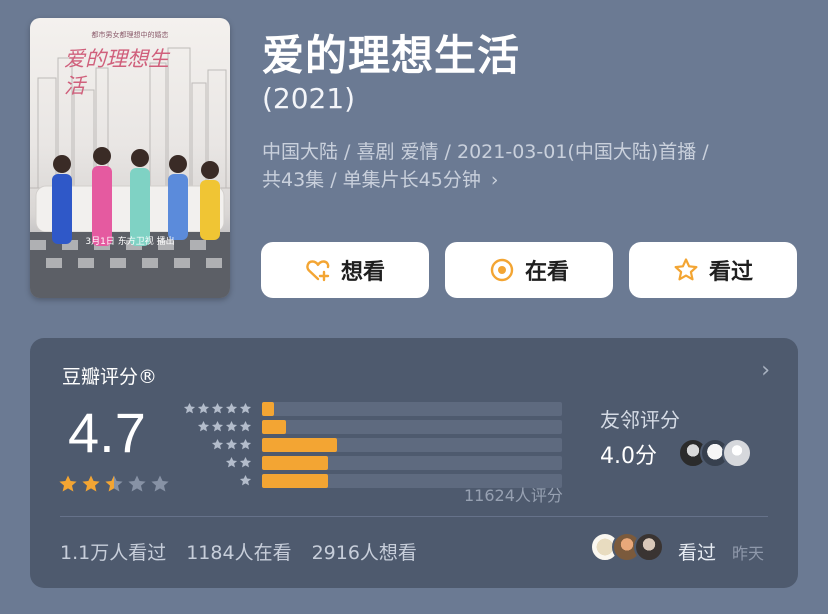 The height and width of the screenshot is (614, 828). Describe the element at coordinates (686, 270) in the screenshot. I see `star-outline-icon` at that location.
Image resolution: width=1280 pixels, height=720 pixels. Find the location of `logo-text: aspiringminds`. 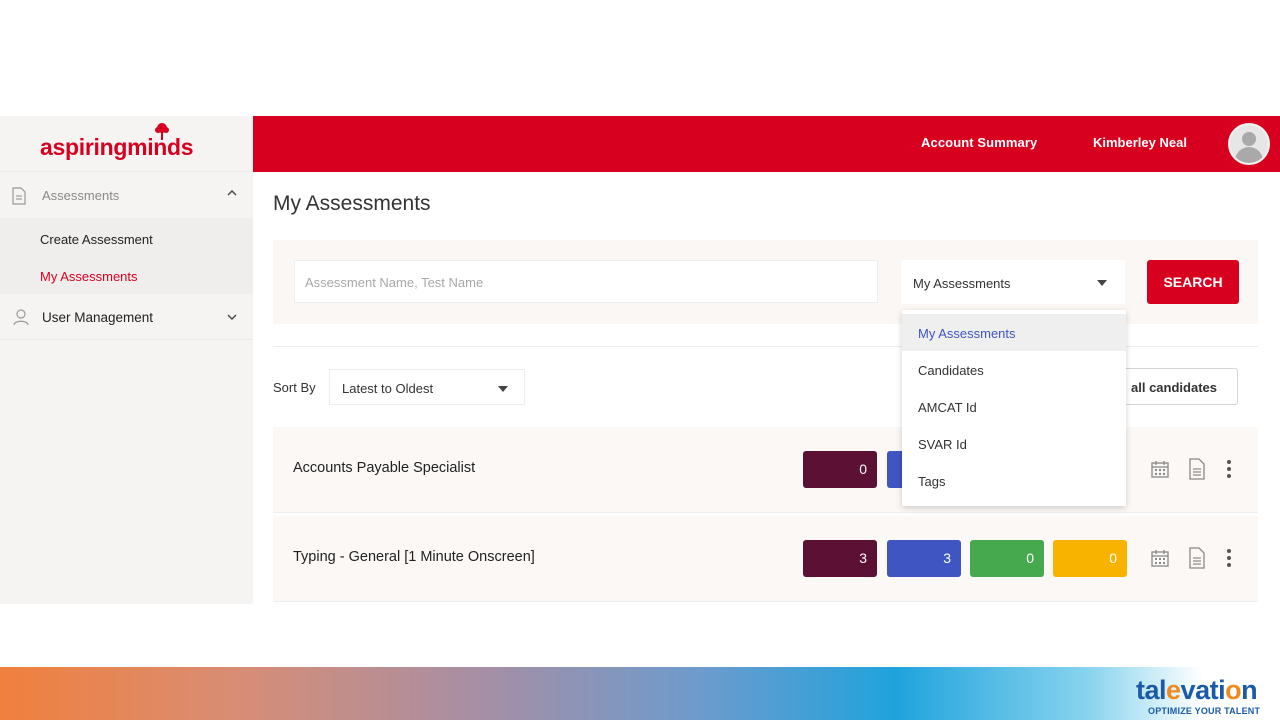

logo-text: aspiringminds is located at coordinates (117, 147).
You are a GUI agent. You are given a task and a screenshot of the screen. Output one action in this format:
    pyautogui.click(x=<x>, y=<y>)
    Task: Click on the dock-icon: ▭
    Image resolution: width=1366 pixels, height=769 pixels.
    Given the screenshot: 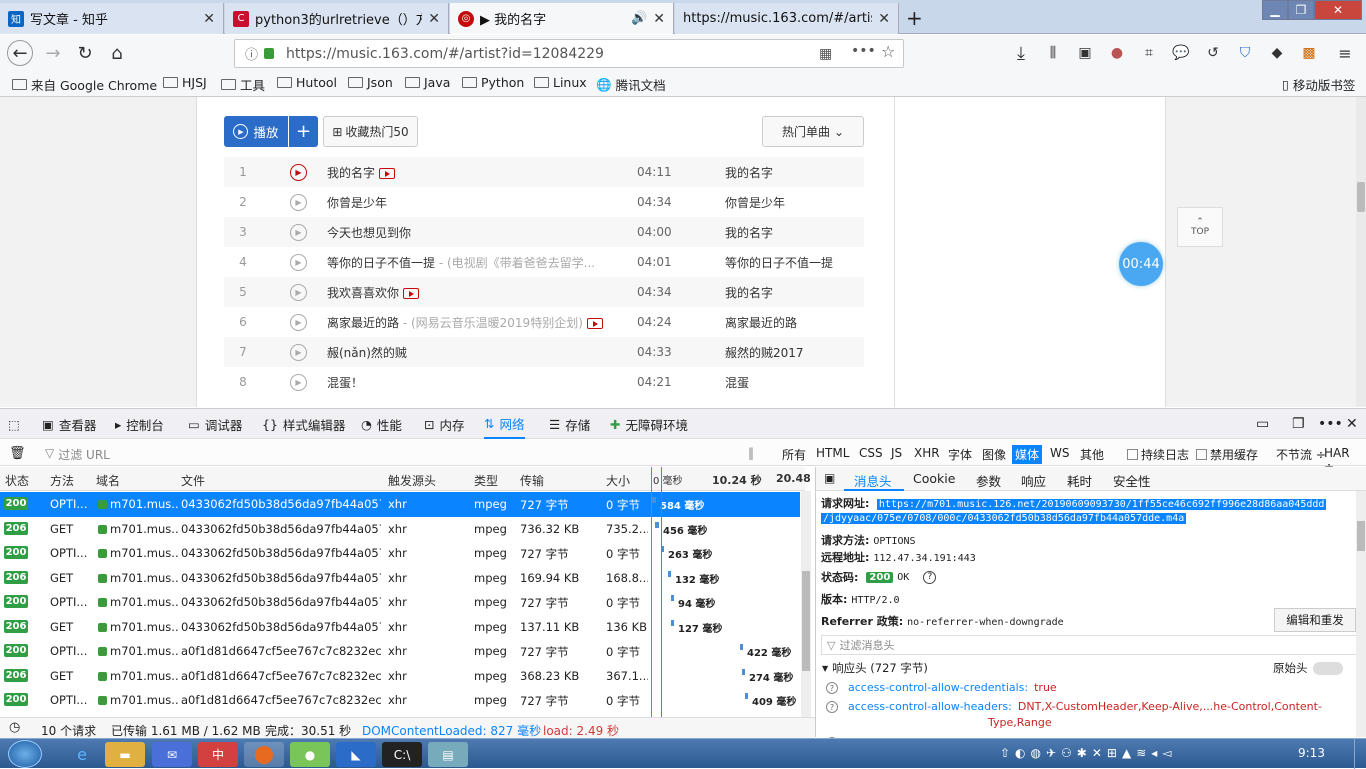 What is the action you would take?
    pyautogui.click(x=1262, y=424)
    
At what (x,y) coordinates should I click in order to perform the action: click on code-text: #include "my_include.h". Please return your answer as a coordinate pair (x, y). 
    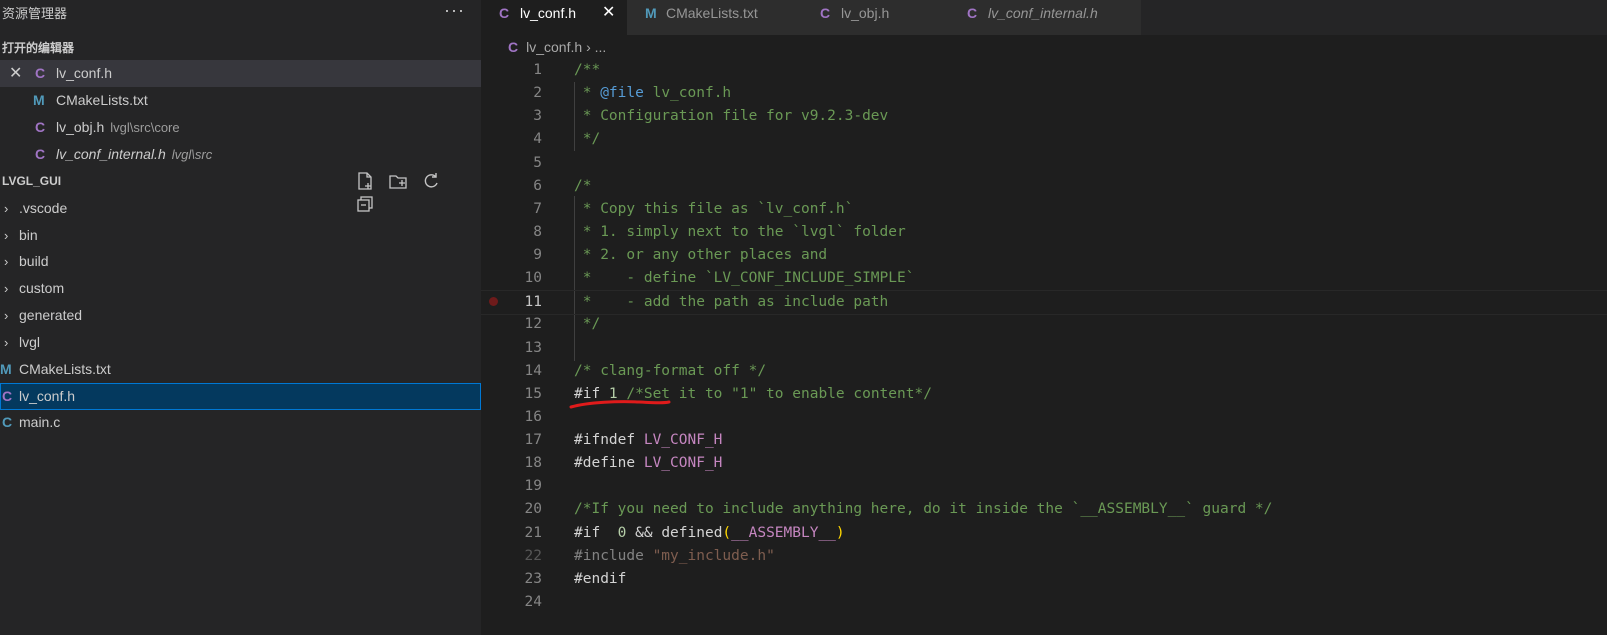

* * * * *

_EXERCISE_.
Rewrite the data from its beginning through the line containing "logo-text: aspiringminds is", inclusive, swapping "Image resolution" for "Screen resolution" and keeping everything else unchanged. Omit the pictures from your answer.

_COMPLETED TASK_.
 The height and width of the screenshot is (614, 828). Describe the element at coordinates (686, 270) in the screenshot. I see `star-outline-icon` at that location.
Screen resolution: width=1280 pixels, height=720 pixels. Find the location of `logo-text: aspiringminds`. 

logo-text: aspiringminds is located at coordinates (117, 147).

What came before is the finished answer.